Gina D'AmatoSylvester Comprehensive Cancer Center, Florida, USA

Dr. D’Amato’s passion for her patients guides her on this newest leg of her professional journey in Miami with mentor and GIST expert clinician and researcher, Dr. Jonathan Trent.

This past February, oncologist Gina D’Amato left her practice in Atlanta, GA to join the Sylvester Comprehensive Cancer Center in Miami. A clinician with over 15 years of experience with GIST patients says the Center in Miami is similar to her previous practice with the exception that Sylvester is involved in research such as circulating tumor DNA and currently has three clinical trials in progress.

“It’s encouraging for patients, knowing that they are going to be treated at a state-of-the-art institution that’s on the cutting edge of what’s being developed for GIST,” said D’Amato. D’Amato did her undergrad work and residency at the University of Miami and her fellowship at Moffitt Cancer Center.

D’Amato has specialized in sarcoma and GIST since her fellowship and decided as a youth to be an oncologist after her older sister’s battle with Hodgkin’s lymphoma. Her sister is a survivor of 30 years. “I saw that cancer can be cured. But the cure is tough. And chemotherapy is barbaric and that we have to find better treatment options. I tried to keep an open mind when I went to medical school, about other specialties, but I was always focused on oncology. The need is great for improvements and better treatments with less toxicity.”

Being a general oncologist can be a tough job because you have to know so much about so many types of cancer. D’Amato credits Dr. Trent with her specialization in sarcoma. Her plan had been to be a lymphoma expert, but Moffitt Cancer Center needed a sarcoma specialist and Dr. Trent turned down the opportunity, so D’Amato stepped up.

What this task involves: Reproduce the passage of the profile of Dr. D’Amato from "Dr. D’Amato’s passion" to "Dr. Jonathan Trent.".

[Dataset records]
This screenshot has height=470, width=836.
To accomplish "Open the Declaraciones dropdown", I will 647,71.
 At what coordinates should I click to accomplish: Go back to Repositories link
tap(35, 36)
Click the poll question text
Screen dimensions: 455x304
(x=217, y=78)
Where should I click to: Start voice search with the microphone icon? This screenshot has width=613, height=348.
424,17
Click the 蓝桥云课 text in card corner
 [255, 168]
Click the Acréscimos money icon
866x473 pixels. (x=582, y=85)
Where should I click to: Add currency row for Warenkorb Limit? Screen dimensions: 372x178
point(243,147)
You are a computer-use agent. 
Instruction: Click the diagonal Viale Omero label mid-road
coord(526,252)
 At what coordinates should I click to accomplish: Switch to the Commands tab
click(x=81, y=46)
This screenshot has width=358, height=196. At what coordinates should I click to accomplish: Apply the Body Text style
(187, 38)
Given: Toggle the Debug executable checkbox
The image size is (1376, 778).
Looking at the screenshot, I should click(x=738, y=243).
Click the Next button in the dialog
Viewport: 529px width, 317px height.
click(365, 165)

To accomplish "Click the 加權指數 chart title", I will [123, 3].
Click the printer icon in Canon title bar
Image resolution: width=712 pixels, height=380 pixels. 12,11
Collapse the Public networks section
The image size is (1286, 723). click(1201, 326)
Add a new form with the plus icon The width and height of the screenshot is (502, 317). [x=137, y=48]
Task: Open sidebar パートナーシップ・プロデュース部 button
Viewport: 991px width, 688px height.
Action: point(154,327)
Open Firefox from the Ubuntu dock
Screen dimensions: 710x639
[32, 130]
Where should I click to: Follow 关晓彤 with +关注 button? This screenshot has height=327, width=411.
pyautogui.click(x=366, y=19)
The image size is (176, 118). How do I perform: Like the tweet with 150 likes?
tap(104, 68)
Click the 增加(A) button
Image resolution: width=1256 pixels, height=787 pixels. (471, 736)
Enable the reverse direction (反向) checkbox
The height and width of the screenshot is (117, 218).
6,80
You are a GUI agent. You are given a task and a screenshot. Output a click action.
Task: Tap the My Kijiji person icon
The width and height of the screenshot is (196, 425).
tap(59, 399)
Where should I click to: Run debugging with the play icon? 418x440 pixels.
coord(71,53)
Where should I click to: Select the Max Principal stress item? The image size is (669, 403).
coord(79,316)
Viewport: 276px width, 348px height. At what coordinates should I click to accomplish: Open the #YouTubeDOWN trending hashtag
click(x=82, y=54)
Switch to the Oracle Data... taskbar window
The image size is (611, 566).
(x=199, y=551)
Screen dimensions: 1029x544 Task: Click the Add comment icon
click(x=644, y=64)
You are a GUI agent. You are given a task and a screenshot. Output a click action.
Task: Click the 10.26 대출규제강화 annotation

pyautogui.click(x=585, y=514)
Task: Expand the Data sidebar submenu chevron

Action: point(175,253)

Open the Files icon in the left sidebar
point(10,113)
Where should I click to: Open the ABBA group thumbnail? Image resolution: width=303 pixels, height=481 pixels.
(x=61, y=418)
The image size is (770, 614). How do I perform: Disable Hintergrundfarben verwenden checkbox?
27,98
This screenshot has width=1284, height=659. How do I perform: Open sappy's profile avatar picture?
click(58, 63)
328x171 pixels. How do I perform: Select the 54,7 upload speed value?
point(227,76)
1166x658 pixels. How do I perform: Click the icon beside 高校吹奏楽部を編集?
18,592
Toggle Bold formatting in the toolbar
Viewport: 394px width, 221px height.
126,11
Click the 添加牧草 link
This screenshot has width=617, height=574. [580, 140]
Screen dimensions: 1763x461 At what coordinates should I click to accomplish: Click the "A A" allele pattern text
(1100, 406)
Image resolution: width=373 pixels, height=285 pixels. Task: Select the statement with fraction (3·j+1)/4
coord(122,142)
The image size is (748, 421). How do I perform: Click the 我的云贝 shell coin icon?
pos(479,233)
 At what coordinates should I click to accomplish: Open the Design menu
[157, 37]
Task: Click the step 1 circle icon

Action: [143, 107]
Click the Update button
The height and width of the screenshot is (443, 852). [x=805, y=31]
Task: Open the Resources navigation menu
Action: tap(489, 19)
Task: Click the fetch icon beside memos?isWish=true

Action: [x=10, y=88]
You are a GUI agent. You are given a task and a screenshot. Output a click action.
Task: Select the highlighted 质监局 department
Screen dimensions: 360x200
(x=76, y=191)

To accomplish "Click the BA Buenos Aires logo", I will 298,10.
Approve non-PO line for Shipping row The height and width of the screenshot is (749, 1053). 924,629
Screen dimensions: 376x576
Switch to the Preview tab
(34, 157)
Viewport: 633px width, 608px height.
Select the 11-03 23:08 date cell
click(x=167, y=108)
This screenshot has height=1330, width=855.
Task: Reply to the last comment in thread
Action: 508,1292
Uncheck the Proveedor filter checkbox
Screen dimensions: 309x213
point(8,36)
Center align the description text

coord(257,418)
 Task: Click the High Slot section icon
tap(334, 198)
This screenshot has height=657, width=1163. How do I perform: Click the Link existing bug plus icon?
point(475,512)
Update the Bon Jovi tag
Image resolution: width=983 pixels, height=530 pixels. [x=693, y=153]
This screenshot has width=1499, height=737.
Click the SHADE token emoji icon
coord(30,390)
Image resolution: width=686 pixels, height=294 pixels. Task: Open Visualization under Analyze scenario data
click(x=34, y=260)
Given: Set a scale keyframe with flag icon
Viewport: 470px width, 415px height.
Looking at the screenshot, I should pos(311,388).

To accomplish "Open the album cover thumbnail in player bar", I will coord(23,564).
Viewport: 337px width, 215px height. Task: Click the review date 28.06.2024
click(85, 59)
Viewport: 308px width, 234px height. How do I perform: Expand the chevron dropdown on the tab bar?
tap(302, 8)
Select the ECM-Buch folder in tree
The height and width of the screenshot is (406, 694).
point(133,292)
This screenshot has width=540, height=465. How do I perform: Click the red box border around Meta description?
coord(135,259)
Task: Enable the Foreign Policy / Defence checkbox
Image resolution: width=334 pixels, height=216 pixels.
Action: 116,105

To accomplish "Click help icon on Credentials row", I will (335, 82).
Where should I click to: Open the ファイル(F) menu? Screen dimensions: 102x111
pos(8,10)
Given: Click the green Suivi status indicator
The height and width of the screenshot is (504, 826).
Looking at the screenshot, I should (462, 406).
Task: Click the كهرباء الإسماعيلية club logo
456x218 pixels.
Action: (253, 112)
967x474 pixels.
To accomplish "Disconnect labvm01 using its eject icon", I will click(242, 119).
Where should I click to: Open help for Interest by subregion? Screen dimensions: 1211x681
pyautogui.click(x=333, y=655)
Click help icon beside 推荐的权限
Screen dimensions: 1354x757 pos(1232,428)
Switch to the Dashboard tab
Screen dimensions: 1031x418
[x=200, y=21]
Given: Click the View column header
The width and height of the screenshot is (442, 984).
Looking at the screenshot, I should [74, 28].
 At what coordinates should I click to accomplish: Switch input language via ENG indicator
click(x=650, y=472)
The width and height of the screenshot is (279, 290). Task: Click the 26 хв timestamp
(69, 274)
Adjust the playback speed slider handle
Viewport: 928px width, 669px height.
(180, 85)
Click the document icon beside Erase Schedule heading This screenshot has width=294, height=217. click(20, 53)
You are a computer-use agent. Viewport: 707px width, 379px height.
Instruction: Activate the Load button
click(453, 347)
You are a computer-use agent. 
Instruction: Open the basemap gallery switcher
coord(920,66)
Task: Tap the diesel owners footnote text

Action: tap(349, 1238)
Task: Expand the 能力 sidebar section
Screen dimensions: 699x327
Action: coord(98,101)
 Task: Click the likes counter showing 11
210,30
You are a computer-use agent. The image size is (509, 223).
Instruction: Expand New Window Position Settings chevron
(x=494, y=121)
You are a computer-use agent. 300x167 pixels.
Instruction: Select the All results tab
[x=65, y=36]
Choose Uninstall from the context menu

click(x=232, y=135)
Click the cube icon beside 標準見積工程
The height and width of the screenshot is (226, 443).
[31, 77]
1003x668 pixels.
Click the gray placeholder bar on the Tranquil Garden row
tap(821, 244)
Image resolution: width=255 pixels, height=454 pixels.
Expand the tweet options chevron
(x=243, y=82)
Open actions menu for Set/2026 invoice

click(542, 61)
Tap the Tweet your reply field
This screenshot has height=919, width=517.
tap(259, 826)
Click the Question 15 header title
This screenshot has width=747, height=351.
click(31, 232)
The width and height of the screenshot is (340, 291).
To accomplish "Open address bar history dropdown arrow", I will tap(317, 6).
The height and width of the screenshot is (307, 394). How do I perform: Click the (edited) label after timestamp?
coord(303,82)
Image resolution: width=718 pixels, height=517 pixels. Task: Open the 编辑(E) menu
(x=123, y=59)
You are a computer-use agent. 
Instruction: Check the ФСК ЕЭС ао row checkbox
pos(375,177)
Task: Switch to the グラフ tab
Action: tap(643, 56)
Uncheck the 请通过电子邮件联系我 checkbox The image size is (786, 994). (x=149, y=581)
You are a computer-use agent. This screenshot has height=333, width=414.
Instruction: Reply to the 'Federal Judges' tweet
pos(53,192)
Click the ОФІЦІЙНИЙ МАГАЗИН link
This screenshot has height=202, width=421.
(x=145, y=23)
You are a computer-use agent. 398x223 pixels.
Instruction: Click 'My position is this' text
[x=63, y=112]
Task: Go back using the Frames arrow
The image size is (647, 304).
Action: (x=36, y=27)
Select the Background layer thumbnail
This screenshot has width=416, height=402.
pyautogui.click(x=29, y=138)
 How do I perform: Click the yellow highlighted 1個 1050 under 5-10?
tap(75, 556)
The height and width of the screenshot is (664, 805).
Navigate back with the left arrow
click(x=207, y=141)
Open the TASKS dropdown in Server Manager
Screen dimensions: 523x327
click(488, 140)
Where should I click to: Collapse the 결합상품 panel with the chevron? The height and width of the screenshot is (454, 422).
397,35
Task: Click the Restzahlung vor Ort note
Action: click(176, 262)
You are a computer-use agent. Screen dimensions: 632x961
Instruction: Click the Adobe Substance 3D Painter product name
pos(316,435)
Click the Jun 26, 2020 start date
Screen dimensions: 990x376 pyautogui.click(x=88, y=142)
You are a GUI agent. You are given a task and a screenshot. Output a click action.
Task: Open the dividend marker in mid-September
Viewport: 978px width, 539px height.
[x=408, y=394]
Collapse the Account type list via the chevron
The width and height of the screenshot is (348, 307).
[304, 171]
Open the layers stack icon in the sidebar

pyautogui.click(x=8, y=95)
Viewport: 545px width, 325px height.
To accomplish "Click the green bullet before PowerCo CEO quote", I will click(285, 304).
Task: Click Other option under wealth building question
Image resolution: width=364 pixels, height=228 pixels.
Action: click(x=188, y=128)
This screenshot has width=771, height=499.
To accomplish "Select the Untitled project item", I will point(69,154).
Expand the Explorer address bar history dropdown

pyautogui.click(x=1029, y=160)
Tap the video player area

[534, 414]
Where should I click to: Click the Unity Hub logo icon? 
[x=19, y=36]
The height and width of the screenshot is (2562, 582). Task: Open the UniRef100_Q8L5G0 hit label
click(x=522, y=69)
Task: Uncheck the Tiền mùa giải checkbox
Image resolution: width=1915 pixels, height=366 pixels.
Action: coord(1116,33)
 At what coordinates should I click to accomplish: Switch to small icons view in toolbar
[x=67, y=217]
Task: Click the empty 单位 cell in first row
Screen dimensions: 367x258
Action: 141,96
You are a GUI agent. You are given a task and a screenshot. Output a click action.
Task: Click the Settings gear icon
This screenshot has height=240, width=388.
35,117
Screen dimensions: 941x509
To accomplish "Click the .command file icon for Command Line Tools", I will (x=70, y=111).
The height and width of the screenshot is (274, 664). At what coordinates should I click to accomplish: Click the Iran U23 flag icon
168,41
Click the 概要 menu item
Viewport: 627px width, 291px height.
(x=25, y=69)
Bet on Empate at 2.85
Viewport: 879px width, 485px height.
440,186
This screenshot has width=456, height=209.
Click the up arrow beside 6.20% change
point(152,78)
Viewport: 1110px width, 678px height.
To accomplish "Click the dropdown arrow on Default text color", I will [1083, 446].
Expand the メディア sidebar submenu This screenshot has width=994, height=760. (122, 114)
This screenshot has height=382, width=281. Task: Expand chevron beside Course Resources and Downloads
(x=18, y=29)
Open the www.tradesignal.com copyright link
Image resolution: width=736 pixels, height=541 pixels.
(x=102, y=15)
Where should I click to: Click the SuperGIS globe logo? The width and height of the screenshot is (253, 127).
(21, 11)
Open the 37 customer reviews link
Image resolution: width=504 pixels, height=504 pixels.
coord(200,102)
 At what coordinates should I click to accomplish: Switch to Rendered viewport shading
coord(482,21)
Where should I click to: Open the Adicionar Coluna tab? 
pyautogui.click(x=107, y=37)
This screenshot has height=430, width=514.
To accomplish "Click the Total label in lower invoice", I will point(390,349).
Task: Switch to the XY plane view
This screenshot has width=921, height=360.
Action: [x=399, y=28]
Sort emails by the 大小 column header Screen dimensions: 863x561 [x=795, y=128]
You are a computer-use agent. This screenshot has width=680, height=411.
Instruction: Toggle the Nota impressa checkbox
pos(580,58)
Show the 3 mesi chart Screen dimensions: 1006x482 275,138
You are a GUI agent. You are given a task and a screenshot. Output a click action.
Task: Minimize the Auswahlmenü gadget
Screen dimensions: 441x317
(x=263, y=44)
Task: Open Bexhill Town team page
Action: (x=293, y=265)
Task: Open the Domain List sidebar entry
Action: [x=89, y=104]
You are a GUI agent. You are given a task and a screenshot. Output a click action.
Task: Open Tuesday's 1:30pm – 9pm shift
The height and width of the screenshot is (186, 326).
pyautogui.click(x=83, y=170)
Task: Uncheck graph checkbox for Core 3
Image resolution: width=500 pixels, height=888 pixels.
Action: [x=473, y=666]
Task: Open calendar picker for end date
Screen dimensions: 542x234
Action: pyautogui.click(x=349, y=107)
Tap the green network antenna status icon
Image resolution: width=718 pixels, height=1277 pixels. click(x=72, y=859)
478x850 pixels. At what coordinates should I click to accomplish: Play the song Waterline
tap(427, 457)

Result for this task:
Dr. D’Amato’s passion for her patients guides her on this newest leg of her professional journey in Miami with mentor and GIST expert clinician and researcher, Dr. Jonathan Trent.